Conductor Leonard Slatkin's previous Copland efforts for EMI and RCA have all been mostly excellent, and some have been reviewed in these pages. The EMI recordings in particular were known for both their completeness and sonic quality. These new recordings from Naxos are difficult to peg; on the one hand, there are issues that cannot be ignored. On the other hand, the excellent quality of this disc is persuasive.
Firstly, Rodeo is much better on EMI, the rhythms here feel a touch more slack and even mannered. It's great to have the complete ballet in such excellent sound (Naxos seems to do very good work in the fabled acoustics of Orchestra Hall), but I really do prefer the earlier rendition for the higher energy level. Dorati's Decca reading with this very same orchestra is even better, as is Dorati's Copland on Mercury. Simply not competitive.

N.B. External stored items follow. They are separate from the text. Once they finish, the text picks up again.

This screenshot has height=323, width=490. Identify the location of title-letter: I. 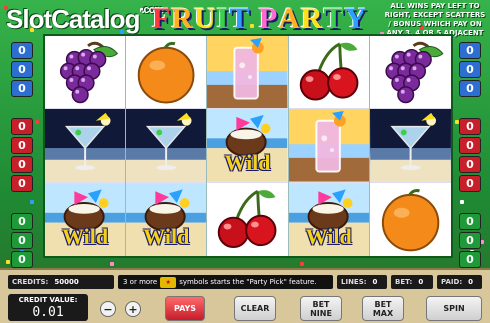
(223, 18).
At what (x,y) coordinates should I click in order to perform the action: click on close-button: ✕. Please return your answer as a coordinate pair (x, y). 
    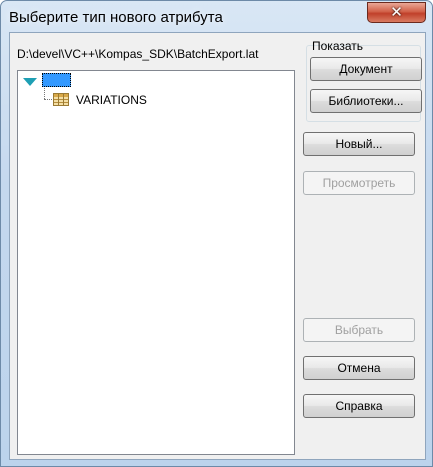
    Looking at the image, I should click on (396, 12).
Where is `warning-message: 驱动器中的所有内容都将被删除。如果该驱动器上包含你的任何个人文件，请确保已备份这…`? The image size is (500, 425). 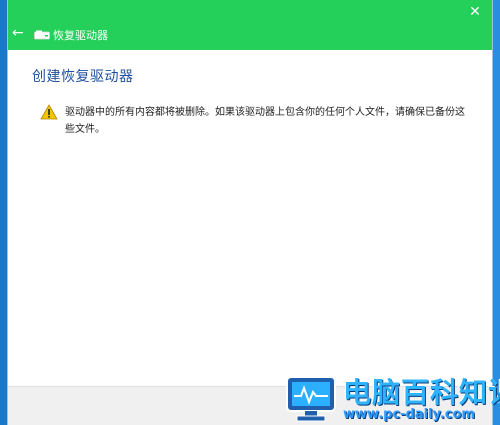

Dance Panels is considerably more valuable, and in such great sound there is very little need to complain. Despite his varied reputation as a conductor, Copland's own rendition has merit, but this trumps Columbia's iffy sonics and the London Symphony's somewhat tepid playing. Slatkin balances the work marvelously, and you can tell he clearly believes in this unusual and difficult piece. Set alongside a popular work like Rodeo, it makes an even stronger impression. The Detroit Symphony plays very well.
El Salón México sounds gorgeous here. The richness of the Detroit strings and Slatkin's storied ability in this music mesh well. Winds and brass also contribute a worthy sound, and this swift and dancing reading is a highlight of the program. Such a pity then that the Danzón Cubano falls curiously flat. I like it more than the dull Mata/Dallas Symphony reading that was set beside Slatkin's EMI Copland, but it holds not a candle to Tilson Thomas on Argo, despite lively tempos.
I'm torn on this disc as a whole; this is my hometown orchestra, playing in a world-renowned space, and in repertoire that they excel in. Nobody is more grateful to Naxos and the Detroit Symphony for their recent projects, but this inconsistent effort doesn't especially move me. This disc serves as a worthy beginning to this series, but I'm hoping that the next few installments are a little stronger.